The EU needs to stop punishing Britain for Brexit

19 February 2021

3:01 AM

19 February 2021

3:01 AM

There have always been those on the European side who believe that for the EU project to succeed, Brexit must fail and must be seen to fail. So it is a problem that the first major act of Brexit Britain — going its own way to obtain and approve vaccines — appears to have been a success. For this reason, EU leaders must cast doubt on the achievement. As I sayin the magazine this week, look at how Clément Beaune, Macron’s Europe Minister, went out of his way to tweet out his criticisms of the UK approach. (To be fair, there is a Brexiteer version of this hostile sentiment. You can find those on the Tory backbenches who think that Britain’s success requires the EU’s failure.)

The sensitivity about the relative pace of the two immunisation programmes is such that when one British minister spoke to a European opposite number earlier this month about an exports issue, he was told that it would help matters if UK politicians stopped linking the speed of the vaccine programme to Brexit.


The EU is clearly within its rights to treat Britain as a ‘third country’. That is, after all, the reality of the new UK-EU relationship. But in some areas the EU is going beyond what is required by its own rules, making, for example, the export of bivalve molluscs such as oysters and mussels more difficult than it needs to be. One of those involved in discussions with the EU about this issue complains that ‘they’re going out of their way to make a point’, and that ‘their motivation is how do we prove that Brexit is a mistake’.
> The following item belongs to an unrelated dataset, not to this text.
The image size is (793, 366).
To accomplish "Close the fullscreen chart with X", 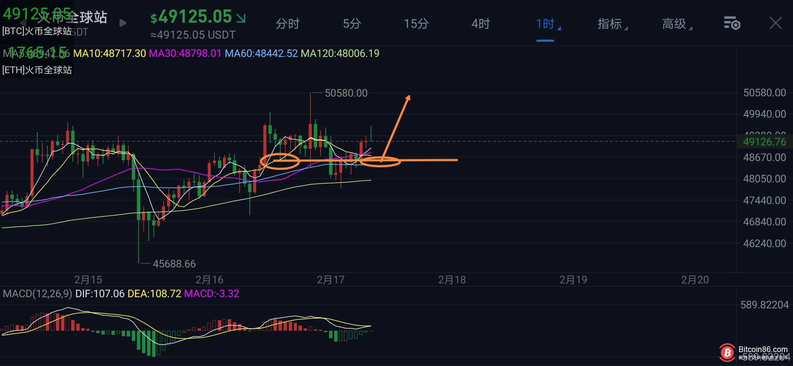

What the EU and the UK need to realise is that they will both be better off if the other succeeds. The UK is the EU’s third largest trading partner and a key contributor to European security. The EU is the UK’s largest export market. It makes no sense for either side to wish the other to fail.
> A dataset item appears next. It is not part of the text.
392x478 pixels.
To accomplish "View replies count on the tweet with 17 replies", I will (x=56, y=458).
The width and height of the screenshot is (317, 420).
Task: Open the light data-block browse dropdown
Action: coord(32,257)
The challenge for David Frost, who Boris Johnson has appointed to Cabinet and charged with managing this relationship, is to get out of the negotiations mindset. The divorce talks and the trade negotiations were always going to be tough and Frost thought, justifiably, that the UK particularly needed to stand its ground after the May years. But now the task is very different. The UK and the EU now need to find a way to forge a neighbourly relationship.